→ Task requirements
Keeping every line intact, print the records that follow.

→ Excerpted data
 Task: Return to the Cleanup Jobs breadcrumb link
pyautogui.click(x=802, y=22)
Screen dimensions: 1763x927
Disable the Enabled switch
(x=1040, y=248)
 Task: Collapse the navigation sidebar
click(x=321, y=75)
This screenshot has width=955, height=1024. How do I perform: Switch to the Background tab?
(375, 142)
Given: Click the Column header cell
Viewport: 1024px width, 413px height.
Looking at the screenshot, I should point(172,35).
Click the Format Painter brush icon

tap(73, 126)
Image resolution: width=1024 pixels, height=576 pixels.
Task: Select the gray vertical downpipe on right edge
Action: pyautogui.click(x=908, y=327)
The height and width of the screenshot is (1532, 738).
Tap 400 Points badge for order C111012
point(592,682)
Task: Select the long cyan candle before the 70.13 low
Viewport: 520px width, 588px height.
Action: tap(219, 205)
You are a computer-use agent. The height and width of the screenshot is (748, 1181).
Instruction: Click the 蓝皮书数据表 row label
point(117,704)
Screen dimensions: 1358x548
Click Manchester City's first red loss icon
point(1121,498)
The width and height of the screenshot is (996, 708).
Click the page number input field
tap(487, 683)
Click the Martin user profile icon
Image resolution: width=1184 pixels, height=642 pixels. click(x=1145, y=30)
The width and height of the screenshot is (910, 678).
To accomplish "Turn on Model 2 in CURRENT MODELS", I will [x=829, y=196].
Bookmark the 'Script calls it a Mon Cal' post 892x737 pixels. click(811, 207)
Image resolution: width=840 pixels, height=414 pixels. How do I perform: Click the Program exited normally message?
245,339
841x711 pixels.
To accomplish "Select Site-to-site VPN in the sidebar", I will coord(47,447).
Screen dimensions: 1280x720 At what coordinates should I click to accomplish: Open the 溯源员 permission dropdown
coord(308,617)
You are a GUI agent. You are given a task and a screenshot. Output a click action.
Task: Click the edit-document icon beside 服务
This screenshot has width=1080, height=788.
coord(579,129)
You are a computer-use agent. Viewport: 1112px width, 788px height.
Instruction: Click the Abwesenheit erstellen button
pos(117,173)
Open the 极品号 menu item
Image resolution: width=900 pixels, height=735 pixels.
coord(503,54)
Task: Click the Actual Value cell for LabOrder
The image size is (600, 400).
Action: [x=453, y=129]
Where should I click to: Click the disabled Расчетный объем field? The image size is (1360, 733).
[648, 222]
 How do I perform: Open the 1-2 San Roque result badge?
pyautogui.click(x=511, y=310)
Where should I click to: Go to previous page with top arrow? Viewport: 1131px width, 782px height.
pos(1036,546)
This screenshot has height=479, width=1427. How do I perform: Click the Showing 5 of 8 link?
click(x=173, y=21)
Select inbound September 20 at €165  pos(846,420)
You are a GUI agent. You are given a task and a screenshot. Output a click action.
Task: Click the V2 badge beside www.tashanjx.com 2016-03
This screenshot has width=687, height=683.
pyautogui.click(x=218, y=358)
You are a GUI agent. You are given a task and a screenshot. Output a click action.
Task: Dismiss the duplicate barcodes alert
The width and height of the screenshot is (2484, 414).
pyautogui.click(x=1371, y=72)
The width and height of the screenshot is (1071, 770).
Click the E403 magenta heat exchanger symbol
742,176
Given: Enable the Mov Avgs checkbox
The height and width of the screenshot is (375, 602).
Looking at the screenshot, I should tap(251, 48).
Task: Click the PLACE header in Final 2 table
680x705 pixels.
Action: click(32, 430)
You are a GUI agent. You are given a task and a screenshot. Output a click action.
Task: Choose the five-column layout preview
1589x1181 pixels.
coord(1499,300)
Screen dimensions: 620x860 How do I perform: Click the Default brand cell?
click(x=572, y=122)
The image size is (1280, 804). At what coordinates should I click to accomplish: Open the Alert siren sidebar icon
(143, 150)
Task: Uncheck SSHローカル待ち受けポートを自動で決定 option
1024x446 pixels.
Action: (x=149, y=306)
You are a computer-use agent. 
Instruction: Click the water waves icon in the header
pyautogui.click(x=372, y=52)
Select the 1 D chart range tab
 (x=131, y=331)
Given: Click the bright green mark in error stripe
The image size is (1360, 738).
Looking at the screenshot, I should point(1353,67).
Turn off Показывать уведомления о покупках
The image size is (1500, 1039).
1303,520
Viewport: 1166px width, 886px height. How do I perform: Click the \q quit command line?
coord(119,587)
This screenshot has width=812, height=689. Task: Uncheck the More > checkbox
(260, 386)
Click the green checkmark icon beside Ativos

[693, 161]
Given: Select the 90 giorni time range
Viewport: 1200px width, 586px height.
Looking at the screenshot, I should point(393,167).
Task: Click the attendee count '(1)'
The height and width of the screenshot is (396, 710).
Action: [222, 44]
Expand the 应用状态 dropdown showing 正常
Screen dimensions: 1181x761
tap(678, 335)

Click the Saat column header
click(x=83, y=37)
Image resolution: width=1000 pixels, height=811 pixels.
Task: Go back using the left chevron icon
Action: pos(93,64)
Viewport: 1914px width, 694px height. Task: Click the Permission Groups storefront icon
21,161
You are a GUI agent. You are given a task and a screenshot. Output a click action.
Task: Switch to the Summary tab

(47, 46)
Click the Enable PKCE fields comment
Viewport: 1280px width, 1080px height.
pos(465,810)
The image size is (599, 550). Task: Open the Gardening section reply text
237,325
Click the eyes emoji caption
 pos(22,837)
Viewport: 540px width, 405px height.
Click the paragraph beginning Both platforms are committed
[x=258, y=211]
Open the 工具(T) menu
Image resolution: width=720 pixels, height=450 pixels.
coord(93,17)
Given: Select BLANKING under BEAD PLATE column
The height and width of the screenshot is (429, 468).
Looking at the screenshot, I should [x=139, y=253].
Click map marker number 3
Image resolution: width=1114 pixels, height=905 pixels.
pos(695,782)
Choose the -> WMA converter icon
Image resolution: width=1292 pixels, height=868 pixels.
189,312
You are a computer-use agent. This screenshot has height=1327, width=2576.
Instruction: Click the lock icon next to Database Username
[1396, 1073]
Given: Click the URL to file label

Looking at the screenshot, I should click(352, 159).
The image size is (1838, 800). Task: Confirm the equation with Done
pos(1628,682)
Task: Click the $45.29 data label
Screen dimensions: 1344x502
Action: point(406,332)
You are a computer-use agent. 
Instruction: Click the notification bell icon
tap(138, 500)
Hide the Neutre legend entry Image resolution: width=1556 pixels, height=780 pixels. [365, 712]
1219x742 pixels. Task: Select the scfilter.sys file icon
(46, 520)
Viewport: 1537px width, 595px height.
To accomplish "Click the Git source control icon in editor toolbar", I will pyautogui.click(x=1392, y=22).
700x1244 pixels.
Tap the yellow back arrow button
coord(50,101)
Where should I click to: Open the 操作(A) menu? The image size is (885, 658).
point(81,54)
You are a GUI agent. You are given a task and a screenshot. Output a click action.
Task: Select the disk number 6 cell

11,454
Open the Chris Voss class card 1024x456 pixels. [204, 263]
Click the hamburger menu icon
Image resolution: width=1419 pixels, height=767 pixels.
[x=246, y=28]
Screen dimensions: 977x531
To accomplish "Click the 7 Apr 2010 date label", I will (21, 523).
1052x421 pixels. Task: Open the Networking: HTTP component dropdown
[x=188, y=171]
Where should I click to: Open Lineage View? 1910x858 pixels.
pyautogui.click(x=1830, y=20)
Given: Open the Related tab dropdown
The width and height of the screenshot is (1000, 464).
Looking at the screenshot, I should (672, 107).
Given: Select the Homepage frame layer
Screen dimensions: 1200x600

→ Result
 Task: Return to the Cleanup Jobs breadcrumb link
pyautogui.click(x=802, y=22)
Screen dimensions: 1763x927
Disable the Enabled switch
(x=1040, y=248)
 Task: Collapse the navigation sidebar
click(x=321, y=75)
This screenshot has width=955, height=1024. How do I perform: Switch to the Background tab?
(375, 142)
Given: Click the Column header cell
Viewport: 1024px width, 413px height.
Looking at the screenshot, I should point(172,35).
Click the Format Painter brush icon

tap(73, 126)
Image resolution: width=1024 pixels, height=576 pixels.
Task: Select the gray vertical downpipe on right edge
Action: pyautogui.click(x=908, y=327)
The height and width of the screenshot is (1532, 738).
Tap 400 Points badge for order C111012
point(592,682)
Task: Select the long cyan candle before the 70.13 low
Viewport: 520px width, 588px height.
Action: tap(219, 205)
You are a computer-use agent. The height and width of the screenshot is (748, 1181).
Instruction: Click the 蓝皮书数据表 row label
point(117,704)
Screen dimensions: 1358x548
Click Manchester City's first red loss icon
point(1121,498)
The width and height of the screenshot is (996, 708).
Click the page number input field
tap(487, 683)
Click the Martin user profile icon
Image resolution: width=1184 pixels, height=642 pixels. click(x=1145, y=30)
The width and height of the screenshot is (910, 678).
To accomplish "Turn on Model 2 in CURRENT MODELS", I will [x=829, y=196].
Bookmark the 'Script calls it a Mon Cal' post 892x737 pixels. click(811, 207)
Image resolution: width=840 pixels, height=414 pixels. How do I perform: Click the Program exited normally message?
245,339
841x711 pixels.
To accomplish "Select Site-to-site VPN in the sidebar", I will coord(47,447).
Screen dimensions: 1280x720 At what coordinates should I click to accomplish: Open the 溯源员 permission dropdown
coord(308,617)
You are a GUI agent. You are given a task and a screenshot. Output a click action.
Task: Click the edit-document icon beside 服务
This screenshot has width=1080, height=788.
coord(579,129)
You are a computer-use agent. Viewport: 1112px width, 788px height.
Instruction: Click the Abwesenheit erstellen button
pos(117,173)
Open the 极品号 menu item
Image resolution: width=900 pixels, height=735 pixels.
coord(503,54)
Task: Click the Actual Value cell for LabOrder
The image size is (600, 400).
Action: [x=453, y=129]
Where should I click to: Click the disabled Расчетный объем field? The image size is (1360, 733).
[648, 222]
 How do I perform: Open the 1-2 San Roque result badge?
pyautogui.click(x=511, y=310)
Where should I click to: Go to previous page with top arrow? Viewport: 1131px width, 782px height.
pos(1036,546)
This screenshot has height=479, width=1427. How do I perform: Click the Showing 5 of 8 link?
click(x=173, y=21)
Select inbound September 20 at €165  pos(846,420)
You are a GUI agent. You are given a task and a screenshot. Output a click action.
Task: Click the V2 badge beside www.tashanjx.com 2016-03
This screenshot has width=687, height=683.
pyautogui.click(x=218, y=358)
You are a GUI agent. You are given a task and a screenshot. Output a click action.
Task: Dismiss the duplicate barcodes alert
The width and height of the screenshot is (2484, 414).
pyautogui.click(x=1371, y=72)
The width and height of the screenshot is (1071, 770).
Click the E403 magenta heat exchanger symbol
742,176
Given: Enable the Mov Avgs checkbox
The height and width of the screenshot is (375, 602).
Looking at the screenshot, I should tap(251, 48).
Task: Click the PLACE header in Final 2 table
680x705 pixels.
Action: click(32, 430)
You are a GUI agent. You are given a task and a screenshot. Output a click action.
Task: Choose the five-column layout preview
1589x1181 pixels.
coord(1499,300)
Screen dimensions: 620x860 How do I perform: Click the Default brand cell?
click(x=572, y=122)
The image size is (1280, 804). At what coordinates should I click to accomplish: Open the Alert siren sidebar icon
(143, 150)
Task: Uncheck SSHローカル待ち受けポートを自動で決定 option
1024x446 pixels.
Action: (x=149, y=306)
You are a computer-use agent. 
Instruction: Click the water waves icon in the header
pyautogui.click(x=372, y=52)
Select the 1 D chart range tab
 (x=131, y=331)
Given: Click the bright green mark in error stripe
The image size is (1360, 738).
Looking at the screenshot, I should point(1353,67).
Turn off Показывать уведомления о покупках
The image size is (1500, 1039).
1303,520
Viewport: 1166px width, 886px height. How do I perform: Click the \q quit command line?
coord(119,587)
This screenshot has width=812, height=689. Task: Uncheck the More > checkbox
(260, 386)
Click the green checkmark icon beside Ativos

[693, 161]
Given: Select the 90 giorni time range
Viewport: 1200px width, 586px height.
Looking at the screenshot, I should point(393,167).
Task: Click the attendee count '(1)'
The height and width of the screenshot is (396, 710).
Action: [222, 44]
Expand the 应用状态 dropdown showing 正常
Screen dimensions: 1181x761
tap(678, 335)

Click the Saat column header
click(x=83, y=37)
Image resolution: width=1000 pixels, height=811 pixels.
Task: Go back using the left chevron icon
Action: pos(93,64)
Viewport: 1914px width, 694px height. Task: Click the Permission Groups storefront icon
21,161
You are a GUI agent. You are given a task and a screenshot. Output a click action.
Task: Switch to the Summary tab

(47, 46)
Click the Enable PKCE fields comment
Viewport: 1280px width, 1080px height.
pos(465,810)
The image size is (599, 550). Task: Open the Gardening section reply text
237,325
Click the eyes emoji caption
 pos(22,837)
Viewport: 540px width, 405px height.
Click the paragraph beginning Both platforms are committed
[x=258, y=211]
Open the 工具(T) menu
Image resolution: width=720 pixels, height=450 pixels.
coord(93,17)
Given: Select BLANKING under BEAD PLATE column
The height and width of the screenshot is (429, 468).
Looking at the screenshot, I should [x=139, y=253].
Click map marker number 3
Image resolution: width=1114 pixels, height=905 pixels.
pos(695,782)
Choose the -> WMA converter icon
Image resolution: width=1292 pixels, height=868 pixels.
189,312
You are a computer-use agent. This screenshot has height=1327, width=2576.
Instruction: Click the lock icon next to Database Username
[1396, 1073]
Given: Click the URL to file label

Looking at the screenshot, I should click(352, 159).
The image size is (1838, 800). Task: Confirm the equation with Done
pos(1628,682)
Task: Click the $45.29 data label
Screen dimensions: 1344x502
Action: point(406,332)
You are a computer-use agent. 
Instruction: Click the notification bell icon
tap(138, 500)
Hide the Neutre legend entry Image resolution: width=1556 pixels, height=780 pixels. [365, 712]
1219x742 pixels. Task: Select the scfilter.sys file icon
(46, 520)
Viewport: 1537px width, 595px height.
To accomplish "Click the Git source control icon in editor toolbar", I will pyautogui.click(x=1392, y=22).
700x1244 pixels.
Tap the yellow back arrow button
coord(50,101)
Where should I click to: Open the 操作(A) menu? The image size is (885, 658).
point(81,54)
You are a GUI agent. You are given a task and a screenshot. Output a click action.
Task: Select the disk number 6 cell

11,454
Open the Chris Voss class card 1024x456 pixels. [204, 263]
Click the hamburger menu icon
Image resolution: width=1419 pixels, height=767 pixels.
[x=246, y=28]
Screen dimensions: 977x531
To accomplish "Click the 7 Apr 2010 date label", I will (21, 523).
1052x421 pixels. Task: Open the Networking: HTTP component dropdown
[x=188, y=171]
Where should I click to: Open Lineage View? 1910x858 pixels.
pyautogui.click(x=1830, y=20)
Given: Open the Related tab dropdown
The width and height of the screenshot is (1000, 464).
Looking at the screenshot, I should (672, 107).
Given: Select the Homepage frame layer
Screen dimensions: 1200x600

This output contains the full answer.